Di Paolo D'Arpini | 12.12.2022


Lasciatemi dire qualcosa di Schopenhauer, un filosofo che per altro molto piacque ai religiosi che in lui vedevano un “giudicatore del creato”, un moralista che sapeva distinguere fra bene e male, che conosceva il significato di raggiungere un traguardo: “... se uno correndo tutto il giorno, giunge a sera, può dirsi soddisfatto. Ebbene, ora ce l’ho fatta, il crepuscolo della mia vita diventa l’alba della mia fama” (Senilia pag. 84 del manoscritto originale del 1856).

Egli si definiva nelle sue memorie uno “sprezza-uomini” uno che disprezzava la stupidità umana apprezzando per contro la sua intelligenza personale.

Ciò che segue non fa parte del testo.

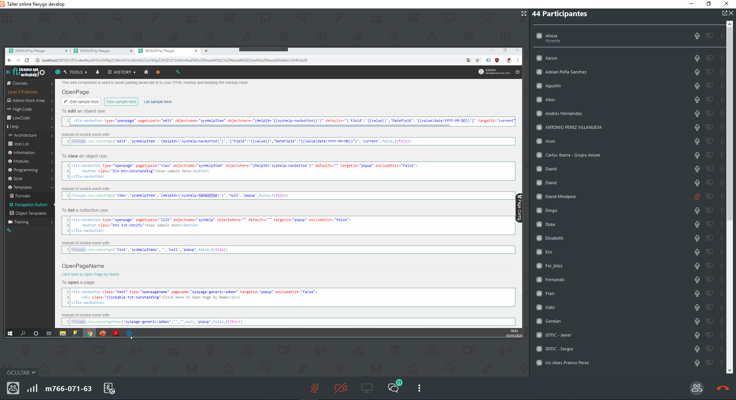Open Aaron's participant options menu
Viewport: 736px width, 400px height.
[x=722, y=58]
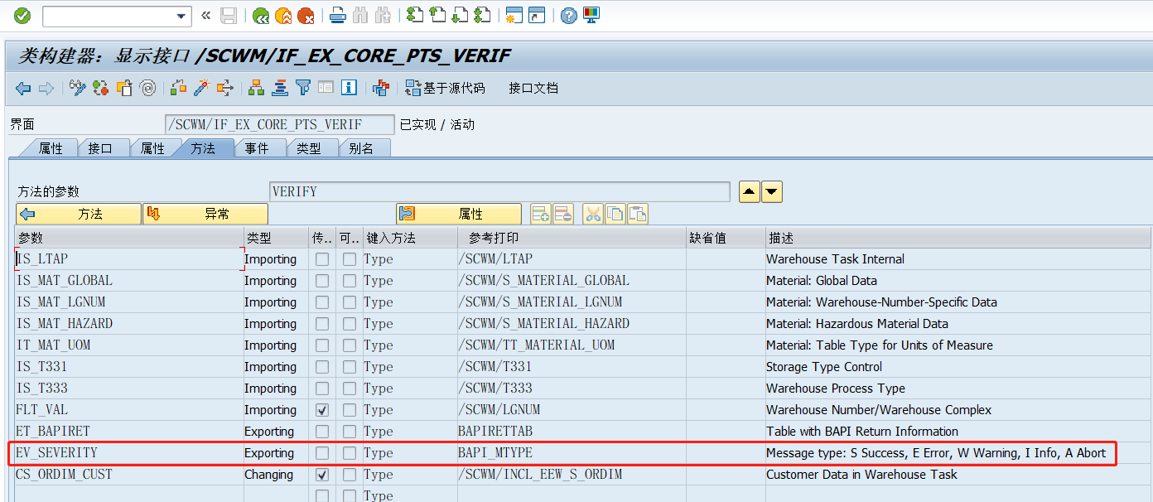
Task: Open the Help question mark icon
Action: (x=570, y=15)
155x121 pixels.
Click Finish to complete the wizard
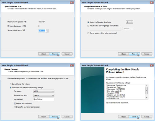click(134, 117)
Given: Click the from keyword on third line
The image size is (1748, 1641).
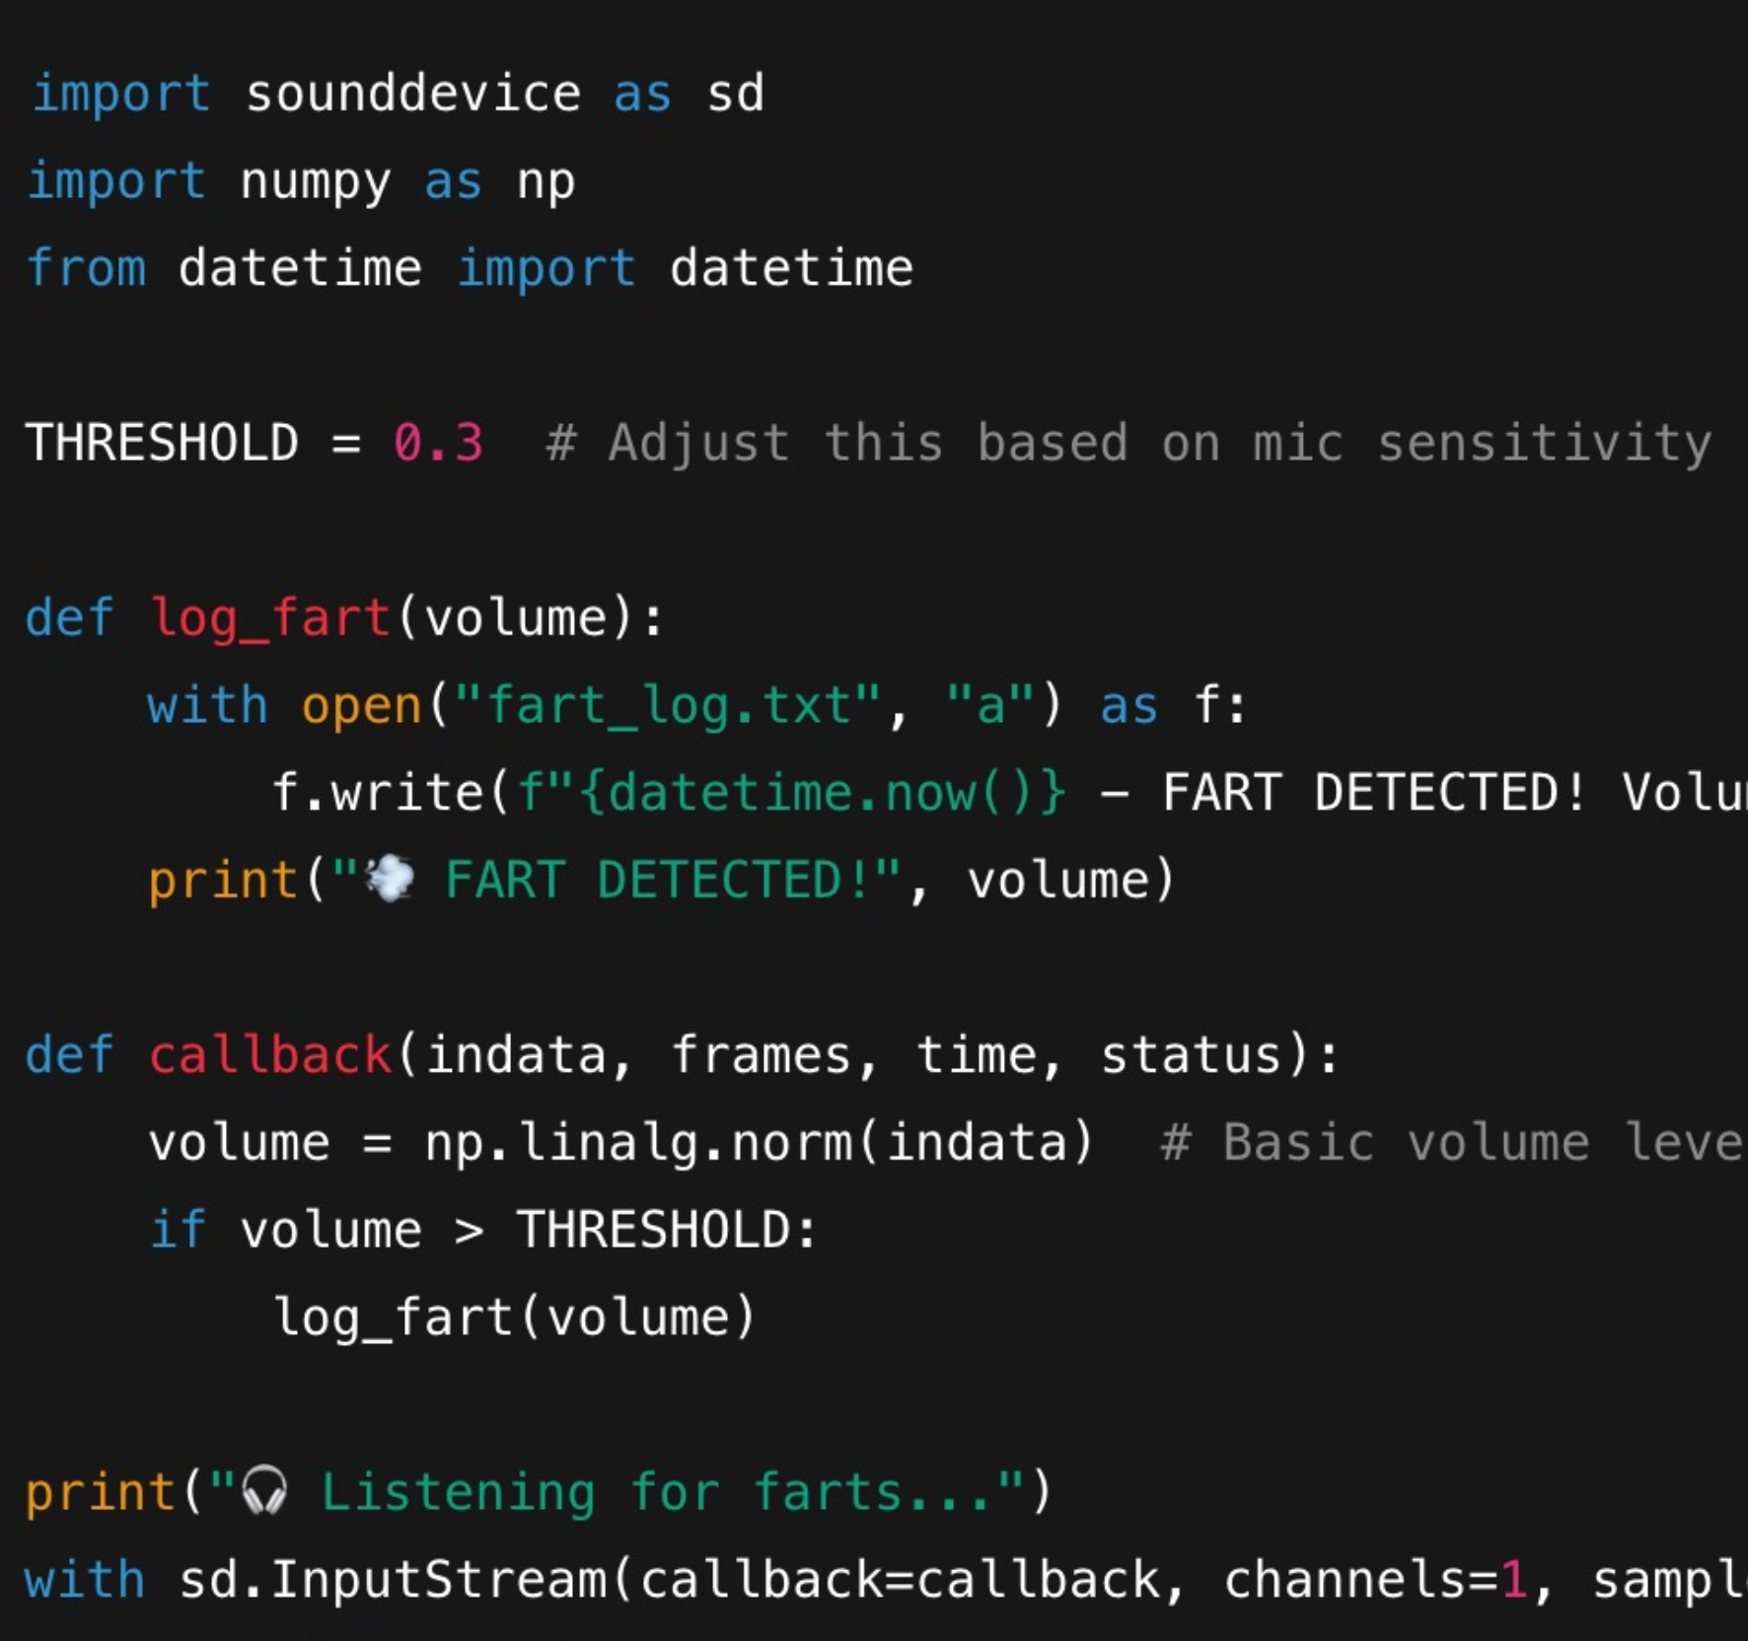Looking at the screenshot, I should [87, 268].
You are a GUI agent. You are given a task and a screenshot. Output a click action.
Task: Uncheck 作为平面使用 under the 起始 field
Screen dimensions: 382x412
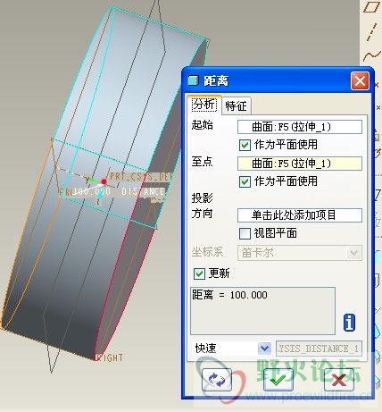click(245, 145)
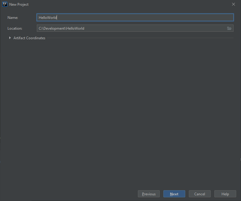The height and width of the screenshot is (201, 241).
Task: Close the New Project dialog with X
Action: click(233, 4)
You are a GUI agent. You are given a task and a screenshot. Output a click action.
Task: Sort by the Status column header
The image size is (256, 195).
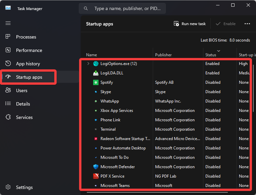tap(211, 55)
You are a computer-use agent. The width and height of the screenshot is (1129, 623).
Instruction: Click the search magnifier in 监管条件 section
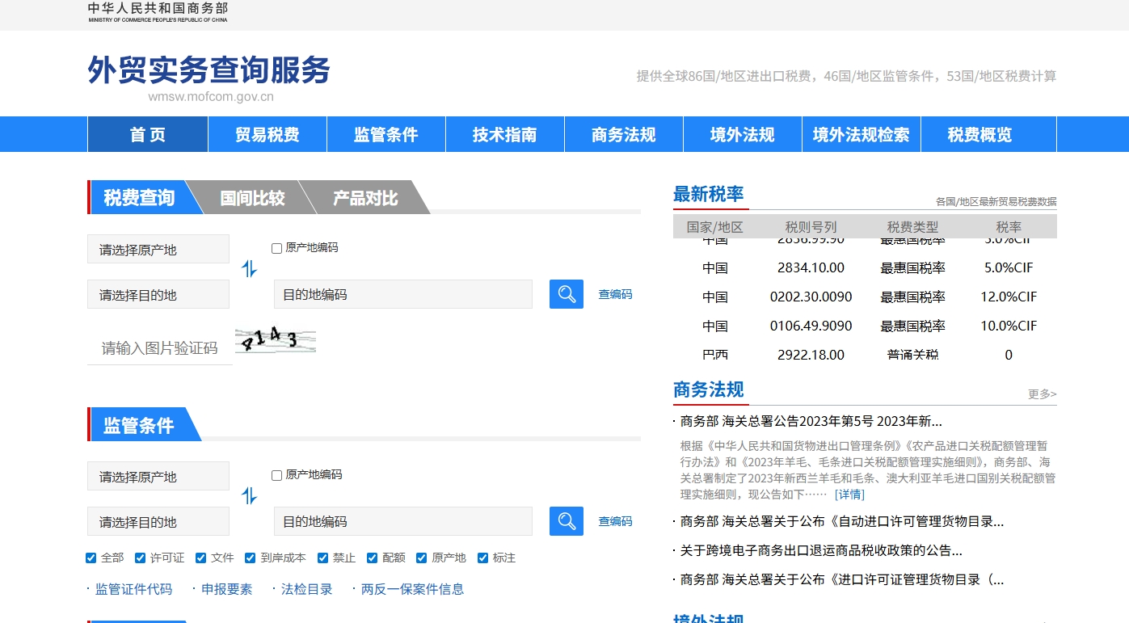point(566,521)
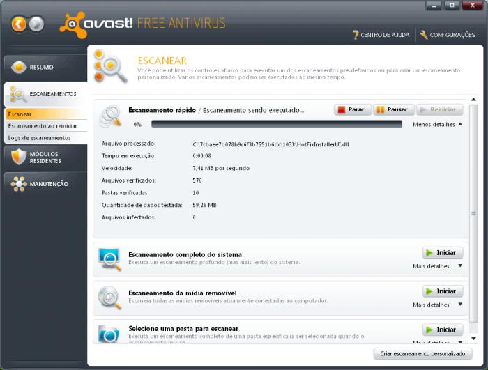Expand Mais detalhes for removable media scan
The height and width of the screenshot is (370, 488).
[x=437, y=305]
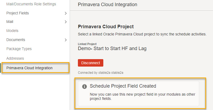Image resolution: width=213 pixels, height=110 pixels.
Task: Select the Documents menu label
Action: (16, 40)
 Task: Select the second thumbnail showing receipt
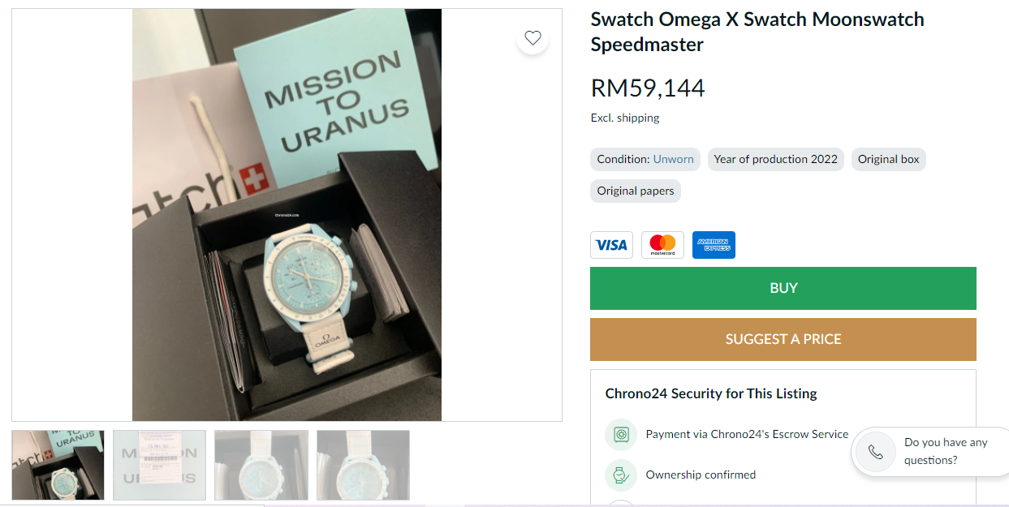(159, 465)
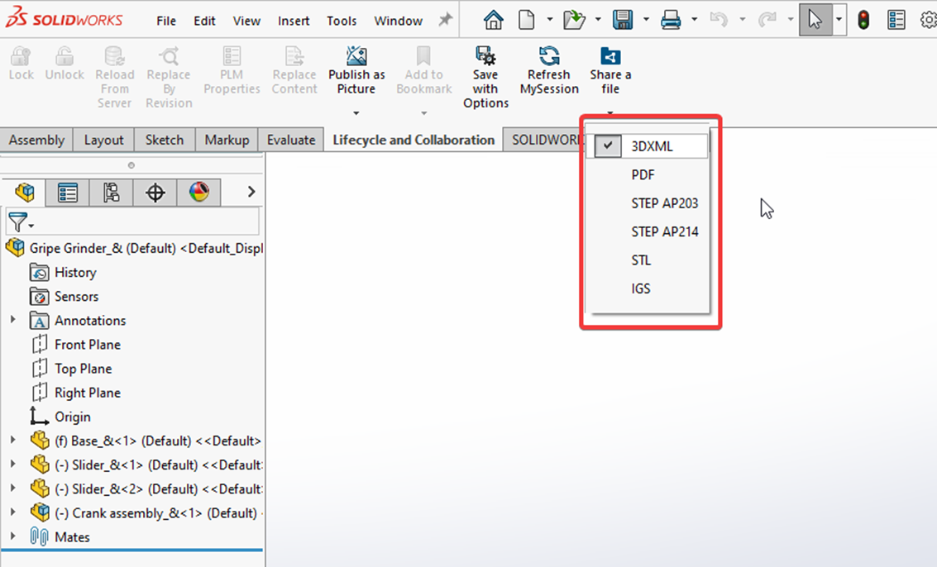Click the Reload From Server button
The width and height of the screenshot is (937, 567).
(x=115, y=70)
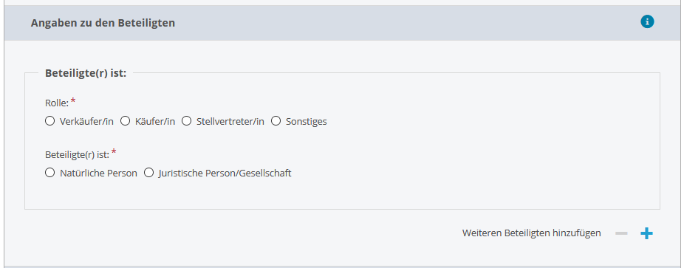Click the bold Beteiligte(r) ist legend

[x=86, y=73]
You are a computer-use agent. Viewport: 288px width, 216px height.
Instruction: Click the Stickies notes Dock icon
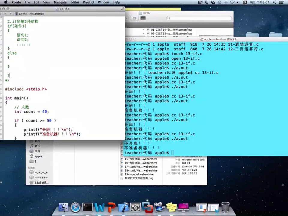(171, 207)
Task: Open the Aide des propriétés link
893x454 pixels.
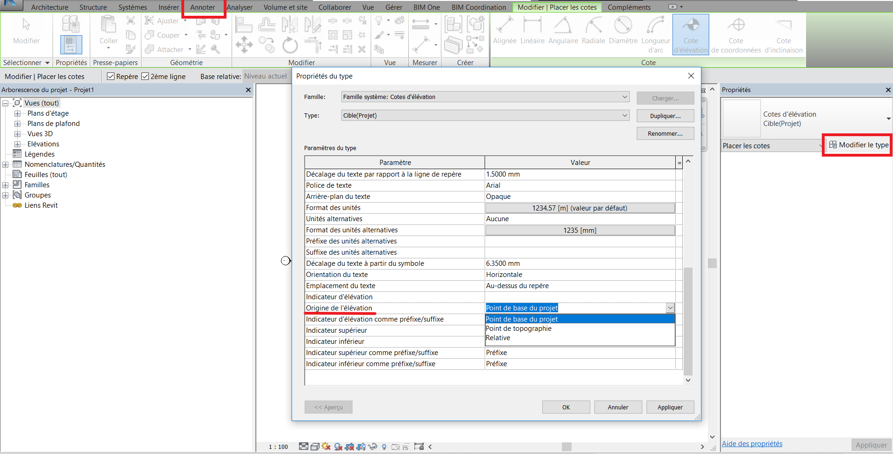Action: [752, 444]
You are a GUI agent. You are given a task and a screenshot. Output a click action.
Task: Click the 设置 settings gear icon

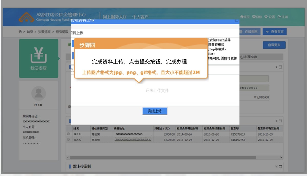click(266, 16)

Questo orgoglio intellettuale separativo è sicuramente poco “laico” ed infatti la sua “arte di conoscere se stessi” è tutta rivolta alla conoscenza della “persona” come entità avulsa dal contesto, un’individualità “prescelta”, evidentemente da dio. E questo atteggiamento piacque molto ai dottori della chiesa che -anch’essi- si sentono “benedetti” e privilegiati e protetti per la loro fede in dio (per altro cieca).

Ma dal punto di vista della realtà assoluta sia la persona che la creazione possono manifestarsi “progressivamente” solo nell’ambito della durata, essendo il concetto dell’esistenza spazio temporale puramente figurativo, non ha cioè vera sostanza essendo un configurarsi di eventi costruiti e proiettati nella mente.

Perciò nella visione della assoluta Esistenza-Coscienza la persona e la creazione “appaiono” simultaneamente all’osservatore (il Sé) rivelandosi nello svolgimento apparente dello scorrere del tempo nello spazio. La manifestazione è di fatto un semplice riflesso nella mente del percepente che riesce a captarla ed elaborarla “fermando” il fotogramma, passo dopo passo nella coscienza.

Quel singolo fotogramma (persona e creazione) è in realtà una forma momentanea, all'interno della totale manifestazione, che -sia pur sempre presente nella sua interezza assoluta- viene illuminata dalla coscienza individuale, vista con l'occhio nella mente e srotolata nel contesto denominato “processo del divenire”.

Da ciò se ne deduce che la descrizione di una persona e dei suoi ipotetici risultati è relativa ed illusoria tanto quanto la visione “creazionista” (in quanto emanazione di un dio separato). Con buona pace del filosofo Schopenhauer e di tutti i preti suoi estimatori.